McNair said Murray, the highest NBA pick in Hawkeyes history, was an easy choice at No. 4.
“Ultimately,” he said, “after sitting in the room with my front office staff, our whole staff, our scouting department, our analytics department, (it) became unanimous that Keegan Murray was the best player available, and we jumped at the chance to select him.”
Murray not only led the Big Ten in scoring with 23.5 points a game, but averaged 8.7 rebounds, 1.9 blocked shots and 1.3 steals, and made 39.8 percent of his 3-point tries.
“Extremely well-rounded,” said McNair. “A two-way player. One of the most-prolific scorers in the country. Blocks, steals, rebounds, impacts the game in so many ways.
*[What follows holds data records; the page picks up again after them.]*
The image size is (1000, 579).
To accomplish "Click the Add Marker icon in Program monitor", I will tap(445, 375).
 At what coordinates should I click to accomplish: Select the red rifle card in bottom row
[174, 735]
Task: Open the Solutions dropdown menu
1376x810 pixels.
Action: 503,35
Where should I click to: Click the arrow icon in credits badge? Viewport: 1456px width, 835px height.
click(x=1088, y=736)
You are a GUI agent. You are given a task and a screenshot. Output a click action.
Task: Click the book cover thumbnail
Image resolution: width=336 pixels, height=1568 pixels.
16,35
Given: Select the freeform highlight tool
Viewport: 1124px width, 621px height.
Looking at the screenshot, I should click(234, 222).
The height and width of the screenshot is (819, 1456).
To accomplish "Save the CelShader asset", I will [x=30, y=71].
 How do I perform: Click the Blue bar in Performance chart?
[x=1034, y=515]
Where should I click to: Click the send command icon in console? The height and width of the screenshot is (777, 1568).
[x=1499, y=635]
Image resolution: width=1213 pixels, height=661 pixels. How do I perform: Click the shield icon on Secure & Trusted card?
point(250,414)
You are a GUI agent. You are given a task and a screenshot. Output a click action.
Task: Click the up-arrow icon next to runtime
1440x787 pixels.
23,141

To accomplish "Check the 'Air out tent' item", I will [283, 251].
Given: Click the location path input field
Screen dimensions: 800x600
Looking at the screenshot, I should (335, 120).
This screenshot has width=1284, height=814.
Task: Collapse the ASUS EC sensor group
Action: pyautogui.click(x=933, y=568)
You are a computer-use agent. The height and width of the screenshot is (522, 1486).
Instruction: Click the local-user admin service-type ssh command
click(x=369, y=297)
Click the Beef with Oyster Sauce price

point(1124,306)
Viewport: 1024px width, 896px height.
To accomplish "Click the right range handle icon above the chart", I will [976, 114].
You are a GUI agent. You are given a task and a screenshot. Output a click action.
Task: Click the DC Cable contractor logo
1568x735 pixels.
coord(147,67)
“Somebody who can play inside and out on offense, somebody who can guard multiple positions on the defensive end. And somebody who was one of the best players on one of the best teams all season long.
“I don’t think there’s any question that Keegan is going to have a positive impact on the team.”
McNair said Murray was “on our radar last year” even when the player was a freshman non-starter who averaged 7.2 points.
“The things he does on the court show up even in smaller samples,” McNair said. “The fact that he took it to the heights he did this year is certainly a testament to him and the program, but it’s also the things we saw the beginning of last year.
“That just gives you even more confidence, that this guy was able to compact it in a smaller role off the bench and then come in and be the go-to star they needed this year when he was given the bigger role.”
Murray will don a Kings uniform soon enough. Sacramento will play in the California Classic in San Francisco on July 2-3. It then will join the league’s 29 other teams in the NBA Summer League in Las Vegas, opening there with a July 9 game against the Orlando Magic and Thursday’s No. 1 pick, Paolo Banchero of Duke.